2.  Higher percertage of Basic Product cusotmers accepted Product.

3.  There is no gender bias in accepting the Prod. Male and Female have same accepting trends.

4.  Customers with marital status as Single have higher acceptance rate.

5.  Customers who have accepted the Prod have taken more number of trips.

6.  ProdTaken =0 and ProdTaken =1 trends behave same with DurationOfPitch.

7.  Majority of customers with Monthly income between 20000 - 30000 accepted the Prod.

8.  There is no significant age difference between Majority of customers who accepted the Prod and who did not accpet the Prod.

In [None]:
corr = abs(tourismDf.iloc[:,1:].corr()) # correlation matrix
lower_triangle = np.tril(corr, k = -1)  # select only the lower triangle of the correlation matrix
mask = lower_triangle == 0  # to mask the upper triangle in the following heatmap

plt.figure(figsize = (15,8))  # setting the figure size
sns.heatmap(lower_triangle, center=0.5, cmap= 'Blues', annot= True, xticklabels = corr.index, yticklabels = corr.columns,
            cbar= False, linewidths= 1, mask = mask)   # Da Heatmap
plt.xticks(rotation = 50)   # Aesthetic purposes
plt.yticks(rotation = 20)   # Aesthetic purposes
plt.show()

NumberOfChildrenVisited and NumberOfPersonsVisited has 0.61 corr. so dropping NumberOfChildrenVisited.

In [None]:
tourismDf['ProductPitched'].value_counts()

In [None]:
def get_customer_profile(prod_cust_df):

    tot = len(prod_cust_df)

    fig, ax_list = plt.subplots(3, 3, figsize=(20,20))

    g1 = sns.distplot(prod_cust_df['Age'], ax=ax_list[0,0]) 

    g2 = sns.countplot(prod_cust_df['Occupation'], ax=ax_list[0,1]) 
    for p in g2.patches:
        g2.annotate(format((p.get_height()/tot)*100, '.2f'), 
                    (p.get_x() + p.get_width() / 2., p.get_height()), 
                    ha = 'center', va = 'center', 
                    xytext = (0, 9), 
                    textcoords = 'offset points')

    g3 = sns.countplot(prod_cust_df['MaritalStatus'], ax=ax_list[0,2])
    for p in g3.patches:
        g3.annotate(format((p.get_height()/tot)*100, '.2f'), 
                    (p.get_x() + p.get_width() / 2., p.get_height()), 
                    ha = 'center', va = 'center', 
                    xytext = (0, 9), 
                    textcoords = 'offset points')

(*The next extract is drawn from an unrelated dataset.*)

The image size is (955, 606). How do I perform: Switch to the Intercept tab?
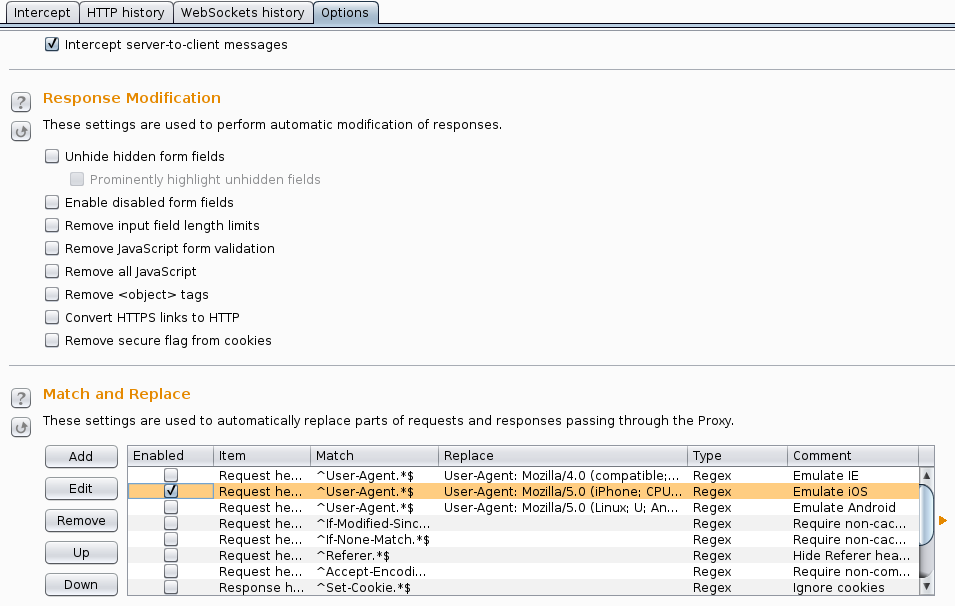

    g4 = sns.countplot(prod_cust_df['Designation'], ax=ax_list[1,0])
    for p in g4.patches:
        g4.annotate(format((p.get_height()/tot)*100, '.2f'), 
                    (p.get_x() + p.get_width() / 2., p.get_height()), 
                    ha = 'center', va = 'center', 
                    xytext = (0, 9), 
                    textcoords = 'offset points')
 
    g5 = sns.distplot(prod_cust_df['MonthlyIncome'], ax=ax_list[1,1]) 


    g6 = sns.countplot(prod_cust_df['Gender'], ax=ax_list[1,2]) 
    for p in g6.patches:
        g6.annotate(format((p.get_height()/tot)*100, '.2f'), 
                    (p.get_x() + p.get_width() / 2., p.get_height()), 
                    ha = 'center', va = 'center', 
                    xytext = (0, 9), 
                    textcoords = 'offset points')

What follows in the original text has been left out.